(Work to do):
1. How would you translate the sentence "At the end, we can hear the first applause." from the album review into Spanish?
2. Can you write out the part of the album review starting at "The short duo" and ending at "by the guitar.", word for word?

(Source extract):
▬▬▬

I may be wrong, but also the title track sound "previously unreleased" to my ears. Not too different from the first track for what concerns the mood, but darker. The arabesque keyboard in the background adds a touch of ethicity but only if you pay enough attention. Then the final section, very melodic, arrives. It's likely because of the flute, but this part sounds very close to Camel of the late 70s or even to the Japanese Bellaphon. At the end, we can hear the first applause. So it's really a live...

Nepsis, from the album Lazarus is one of the tracks which justifies the inclusion in the RIO/Avant section of PA. Let's say that when in a single track you put an Emerson-like keyboard and a Fripp-like guitar adding a touch of weirdness in the central section, the subgenre classification means almost nothing. Also because when it exits the short chaotic part it acquires a particular taste. Maybe I'm not in a good metal shape, but what I hear is a mixture of Debussy and Gentle Giant. Something that I can't really explain in words.

The short duo "Loro con Dolcezza..." is, I think, another new track. I don't knw why tis he Rozmainski's band so used in giving the tracks titles in Italian. It means "Them, with sweetness and courtesy". It fades into "Fret not thyself.." whose studio version is on "The Hidden Man of Earth", their 2018 studi release. Here the effect of playing it live is evident as it's a little accelerated, it seems to me, respect to the studio version. Anyway it's another great track fronted by the guitar.

▬▬▬

(Given material):
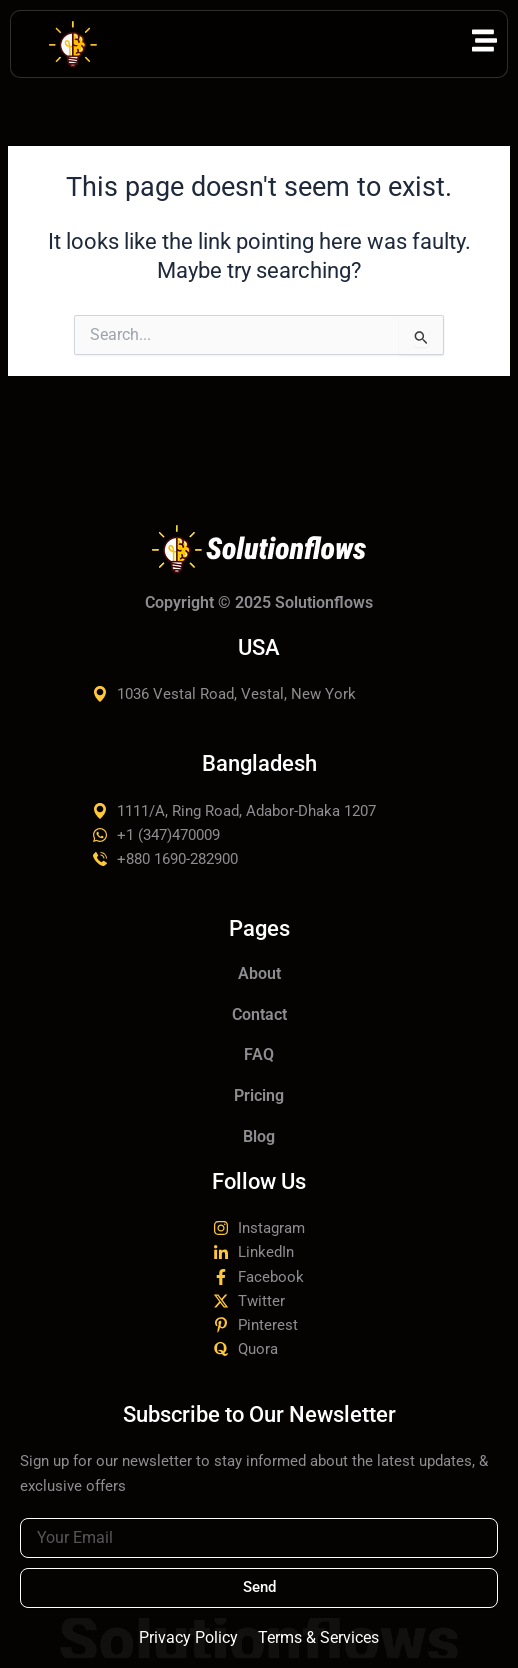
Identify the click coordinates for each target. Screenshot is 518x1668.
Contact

▬▬▬

(Solutions in order):
1. Al final, podemos oír el primer aplauso.

2.
The short duo "Loro con Dolcezza..." is, I think, another new track. I don't knw why tis he Rozmainski's band so used in giving the tracks titles in Italian. It means "Them, with sweetness and courtesy". It fades into "Fret not thyself.." whose studio version is on "The Hidden Man of Earth", their 2018 studi release. Here the effect of playing it live is evident as it's a little accelerated, it seems to me, respect to the studio version. Anyway it's another great track fronted by the guitar.